Source records:
****

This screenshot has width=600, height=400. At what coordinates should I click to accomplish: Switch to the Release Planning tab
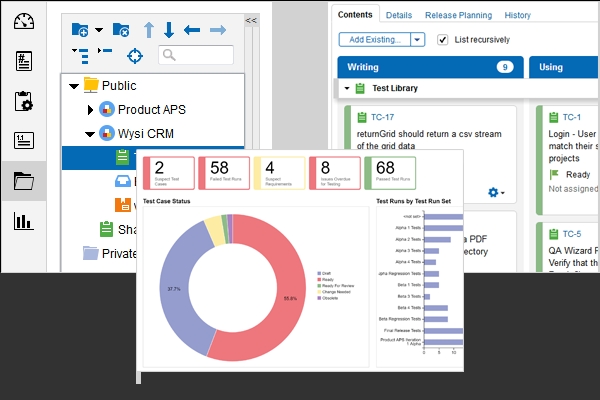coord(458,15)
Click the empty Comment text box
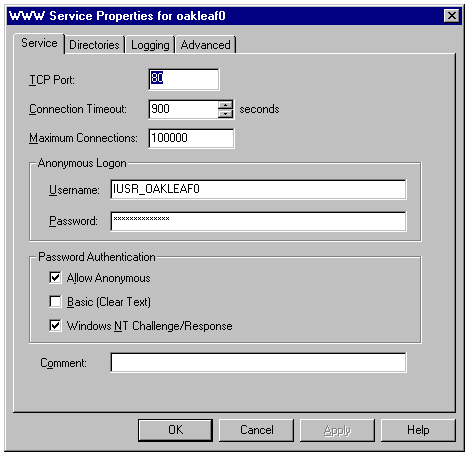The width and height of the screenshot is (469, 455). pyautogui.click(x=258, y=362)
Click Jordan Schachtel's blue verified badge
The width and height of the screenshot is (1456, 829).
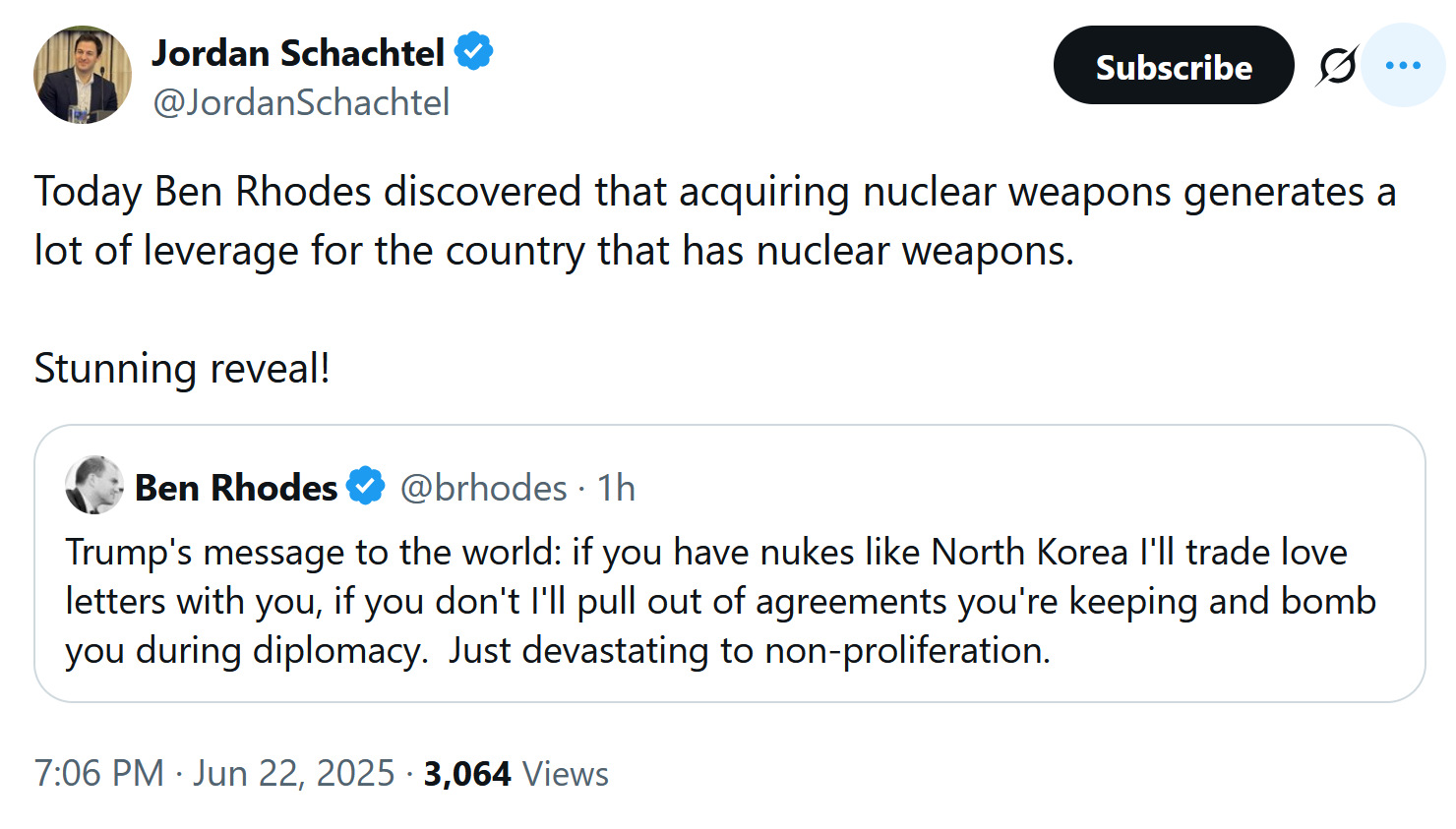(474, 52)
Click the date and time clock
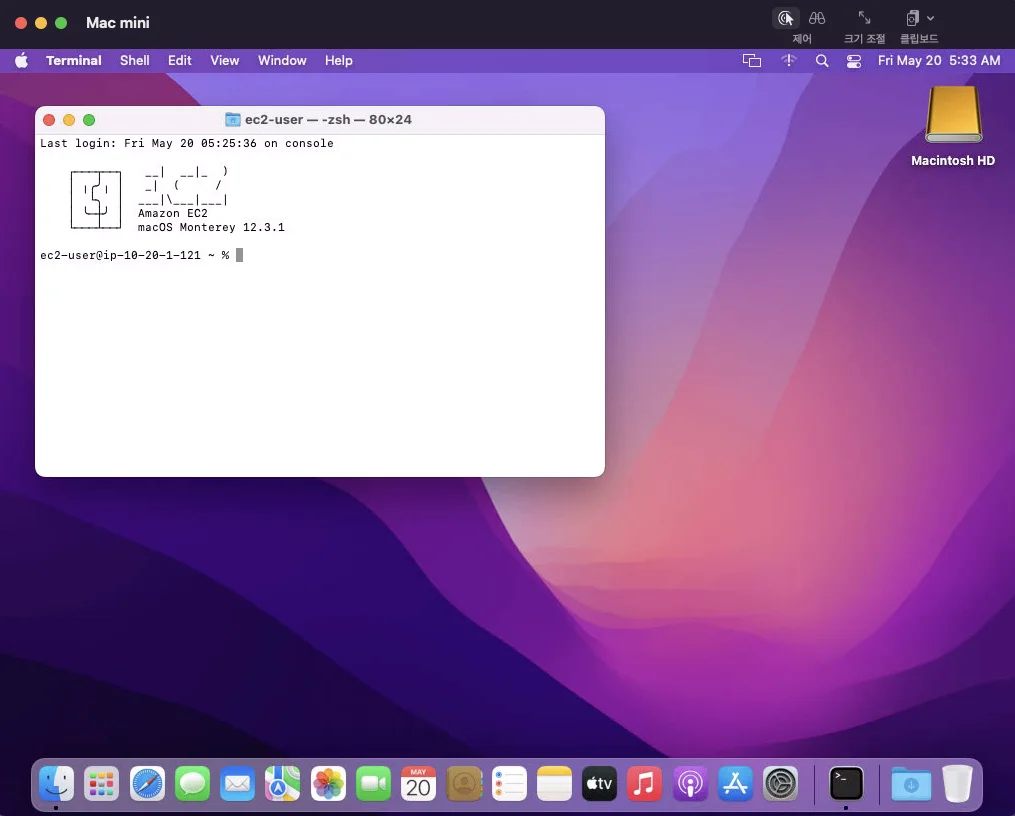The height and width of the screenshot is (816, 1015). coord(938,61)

****

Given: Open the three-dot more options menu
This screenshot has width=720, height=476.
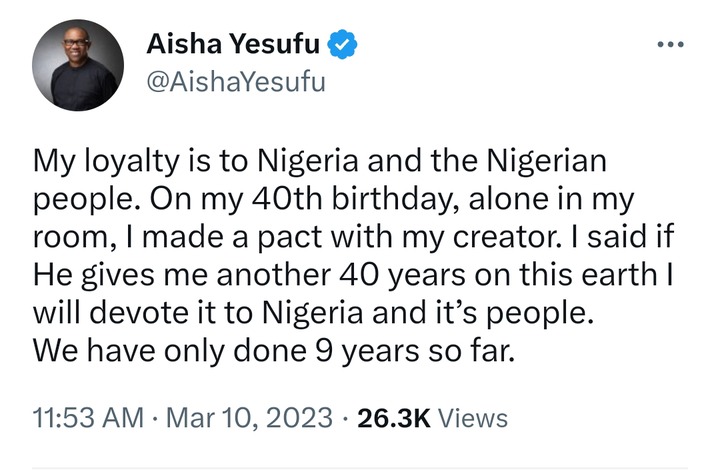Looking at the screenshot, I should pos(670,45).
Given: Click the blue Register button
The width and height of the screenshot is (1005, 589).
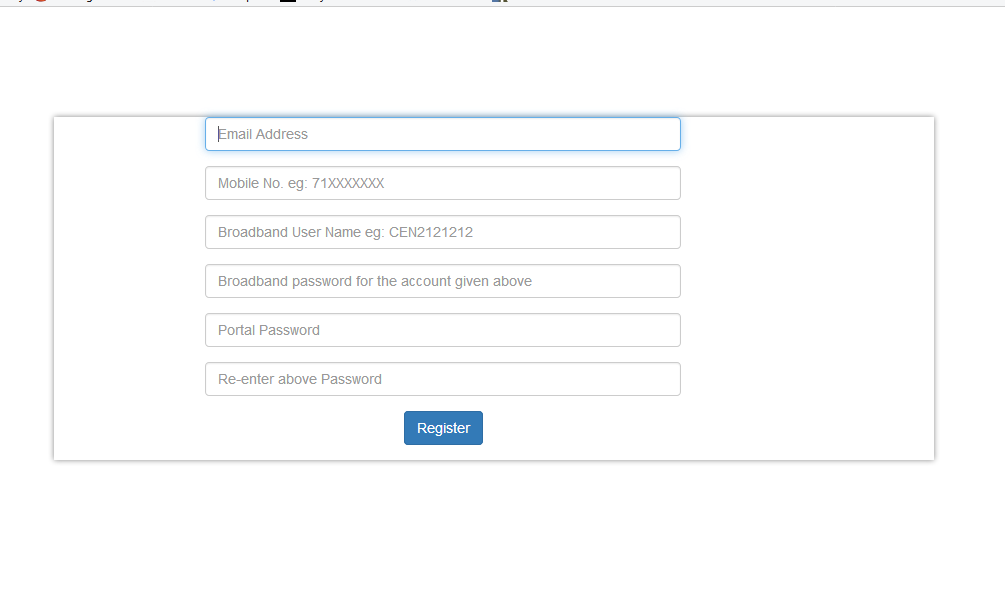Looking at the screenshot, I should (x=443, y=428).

****

[EXERCISE DETAILS]:
Given the data above, which lines hold the string "blue"? Return them.

[ANSWER]:
Click Jordan Schachtel's blue verified badge
Given: Click the blue Register button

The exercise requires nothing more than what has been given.